Constraints on social media nonusers
The social media nonusers who participated in the survey indicated that several factors constrain them from adopting social media (Figure 5). More than 22 percent indicated that lack of time was the major reason they do not use social media. Eighteen percent said they would more likely engage with social media if it involved topics of interest to them, and 17 percent would consider adopting social media if their friends and family used it. About 12 percent were concerned about the safety of using social media, and 11 percent said they might adopt social media if it were easier to understand.

Factors that would cause nonusers to adopt social mediaFigure 5
Factors that would cause nonusers to adopt social media (percent of respondents who would use social media in each situation).

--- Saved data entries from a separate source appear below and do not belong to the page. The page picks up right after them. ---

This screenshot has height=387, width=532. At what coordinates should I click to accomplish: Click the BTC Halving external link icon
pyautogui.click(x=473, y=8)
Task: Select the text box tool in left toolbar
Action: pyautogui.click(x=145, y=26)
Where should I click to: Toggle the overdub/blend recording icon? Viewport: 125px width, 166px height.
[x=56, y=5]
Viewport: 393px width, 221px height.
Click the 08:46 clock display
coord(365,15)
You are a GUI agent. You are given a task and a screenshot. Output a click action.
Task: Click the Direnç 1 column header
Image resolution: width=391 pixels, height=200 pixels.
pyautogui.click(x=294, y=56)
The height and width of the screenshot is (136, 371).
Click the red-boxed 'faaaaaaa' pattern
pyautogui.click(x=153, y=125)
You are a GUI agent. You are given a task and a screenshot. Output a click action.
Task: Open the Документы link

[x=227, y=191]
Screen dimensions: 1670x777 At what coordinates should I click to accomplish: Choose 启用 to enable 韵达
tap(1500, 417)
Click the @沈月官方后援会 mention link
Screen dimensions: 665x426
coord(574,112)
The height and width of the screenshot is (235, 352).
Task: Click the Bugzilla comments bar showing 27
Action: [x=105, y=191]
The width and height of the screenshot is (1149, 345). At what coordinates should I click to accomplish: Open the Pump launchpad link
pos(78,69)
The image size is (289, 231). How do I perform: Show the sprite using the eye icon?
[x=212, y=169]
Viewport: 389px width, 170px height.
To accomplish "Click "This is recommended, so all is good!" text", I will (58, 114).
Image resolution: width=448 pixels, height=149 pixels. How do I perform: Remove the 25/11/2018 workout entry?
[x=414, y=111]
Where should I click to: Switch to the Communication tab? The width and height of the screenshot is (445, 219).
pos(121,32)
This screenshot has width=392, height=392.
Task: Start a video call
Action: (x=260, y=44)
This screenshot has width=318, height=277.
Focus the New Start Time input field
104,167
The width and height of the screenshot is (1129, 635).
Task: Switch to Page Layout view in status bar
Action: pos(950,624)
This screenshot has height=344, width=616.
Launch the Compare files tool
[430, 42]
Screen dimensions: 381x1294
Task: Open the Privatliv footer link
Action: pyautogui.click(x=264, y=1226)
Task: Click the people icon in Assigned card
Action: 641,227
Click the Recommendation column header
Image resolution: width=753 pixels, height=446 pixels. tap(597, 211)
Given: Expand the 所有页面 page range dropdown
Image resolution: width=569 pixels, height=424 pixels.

Engagement via social media
Marketers value social media because it provides a way to engage in targeted two-way communication with interested individuals. Although half of the survey respondents do not use social media sites to find information on brands, businesses or organizations, 32 percent of them do (Figure 6). Farmers market organizers will want to target those individuals who are predisposed to engage with organizations online, and to leverage them as opinion leaders, people who willingly share information through their online and offline networks.

Social media engagementFigure 6
Social media engagement with brands, businesses or organizations.

Purchase patterns

Frequency of visits
Of the 300 Missouri farmers market consumers who responded to the survey, 86 percent visit their local market at least once a month and 14 percent visit only rarely (Figure 7). More than 48 percent of the respondents visit their market more than once a month, and 38 percent visit monthly.

Frequency of visitsFigure 7
Frequency of respondents’ visits to farmers markets.

Products purchased
Fruits and vegetables are farmers markets’ biggest sellers, according to the consumers surveyed (Figures 8a and 8b). More than 90 percent of the respondents purchase vegetables and fruits at their local markets. The next biggest seller is berries, followed by baked goods, pumpkins or gourds, flowers, and herbs or spices. The food products respondents were least likely to have purchased were meat, cheese and eggs.

Specialty cropsFigure 8a
Specialty crops purchased at farmers markets (percent of respondents who purchased each product).

Other productsFigure 8b
Other products purchased at farmers markets (percent of respondents who purchased each product).

Product safety concerns
Food safety has become a bigger issue in the past couple of years, especially as food recalls have become more prevalent. Specifically, consumers are more concerned with the handling, preparation and storage of food in ways that prevent foodborne illness. However, when asked how concerned they are about the safety of food they purchase at local farmers markets, 40.8 percent of respondents had no concern, 34.4 percent were somewhat concerned, and 24.7 percent were very concerned (Figure 9).

Respondents’ concernFigure 9
Respondents’ concern about farmers market food product safety.

Price perception
Most of the survey respondents perceive farmers market products to be priced competitively or to be less expensive than products found at the grocery store (Figure 10). They generally perceived vegetables, fruits and flowers to be cheaper at farmers markets than at grocery stores. Meat, cheese and eggs were the products most likely to be perceived as being more expensive at farmers markets.

Price perception of productsFigure 10
Price perception of products at farmers markets vs. grocery stores (by number of respondents).

Reasons for shopping at a farmers market
Price is not the only — or even the main — factor that compels consumers to shop at farmers markets (Figure 11). Product freshness was a motivator for 87 percent of the consumers surveyed. About 82 percent of the respondents shop at farmers markets to support local producers. Price ranked third as a purchase consideration. Less than half of the respondents indicated the atmosphere or health benefits were reasons to shop at farmers markets, and the ability to verify the source of the products ranked lowest as a motivator.

Reasons for shopping at farmers marketsFigure 11
Reasons for shopping at farmers markets (percent of respondents selecting each reason).